Search icon

News

10th Apr 2024

Parents of Michigan school shooter sentenced to 10-15 years in prison

Anna Martin

Parents of Michigan school shooter

The parents of a Michigan teenager who shot dead four students have each been sentenced to 10 to 15 years in prison

James and Jennifer Crumbley have already been imprisoned for over two years since their arrest in a Detroit warehouse days after the shooting.

Though they were tried separately, their sentencing took place together in an Oakland County courtroom.

Jennifer and James Crumbley did not know their son Ethan had a handgun in a backpack when he was dropped off at Oxford High School.

Yet prosecutors convinced jurors the parents still played a disastrous role in the violence.

The Crumbleys were accused of not securing the newly purchased gun at home and acting indifferently to signs of their son’s deteriorating mental health, especially when confronted with a chilling classroom drawing earlier that same day.

Their son was 15 when he killed four students with a semi-automatic handgun at Oxford High School.
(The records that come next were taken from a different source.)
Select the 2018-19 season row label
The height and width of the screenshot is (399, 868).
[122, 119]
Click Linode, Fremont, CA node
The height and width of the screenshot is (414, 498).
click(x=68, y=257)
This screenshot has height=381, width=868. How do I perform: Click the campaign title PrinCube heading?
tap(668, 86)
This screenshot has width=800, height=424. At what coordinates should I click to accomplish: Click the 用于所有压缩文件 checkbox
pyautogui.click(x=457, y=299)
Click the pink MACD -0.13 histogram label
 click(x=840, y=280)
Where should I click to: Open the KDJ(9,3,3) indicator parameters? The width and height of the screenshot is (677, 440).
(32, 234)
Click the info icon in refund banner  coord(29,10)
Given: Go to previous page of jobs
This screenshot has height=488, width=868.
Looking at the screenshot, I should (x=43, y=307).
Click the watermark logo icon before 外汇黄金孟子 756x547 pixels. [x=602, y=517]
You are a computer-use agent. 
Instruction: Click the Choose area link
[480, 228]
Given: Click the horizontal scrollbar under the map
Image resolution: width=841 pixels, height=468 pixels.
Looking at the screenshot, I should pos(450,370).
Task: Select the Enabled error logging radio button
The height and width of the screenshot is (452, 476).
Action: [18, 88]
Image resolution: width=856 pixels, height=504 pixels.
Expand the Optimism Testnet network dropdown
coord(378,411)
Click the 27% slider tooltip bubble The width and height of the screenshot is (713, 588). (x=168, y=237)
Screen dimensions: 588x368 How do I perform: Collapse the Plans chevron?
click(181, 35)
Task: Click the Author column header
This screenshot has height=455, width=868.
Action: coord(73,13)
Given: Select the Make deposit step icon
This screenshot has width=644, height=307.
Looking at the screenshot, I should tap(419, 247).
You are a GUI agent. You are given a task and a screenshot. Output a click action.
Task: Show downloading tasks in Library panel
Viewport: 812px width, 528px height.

Seven others were wounded in the shooting.

He is now serving life in prison without parole.

The Crumbleys are the first parents to be held criminally responsible for a mass school shooting committed by their children.

Speaking at their sentencing, Oakland County Judge Cheryl Matthews said, “These convictions confirm repeated acts or lack of acts that could have halted an oncoming runaway train, about repeatedly ignoring things that make a reasonable person feel the hair on the back of their neck stand up.

“Opportunity knocked over and over again, louder and louder, and was ignored. No one’s no one answered. And these two people should have and sure didn’t.”

Nicole Beausoleil, the mother of shooting victim Madisyn Baldwin, said the Crumbleys had failed at parenting.

“While you were purchasing a gun for your son and leaving it unlocked. I was helping her finish her college essays.”

“You decided parenting wasn’t a priority and because of that I’ve lost my daughter.”

Jill Soave, the mother of another 17-year-old victim, Justin Shilling, was the second parent to speak.

She noted that her “horror and trauma is hard to put into words”.

The prosecutor’s sentencing recommendations were based on four separate counts of involuntary manslaughter, one for each of the four students who were killed.

During Tuesday’s sentencing, the prosecution said James Crumbley showed a “total lack of remorse” after they read from a profanity-laden transcript of a call he made from jail. They alleged that James Crumbley had made death threats against the lead prosecutor in the case during the call.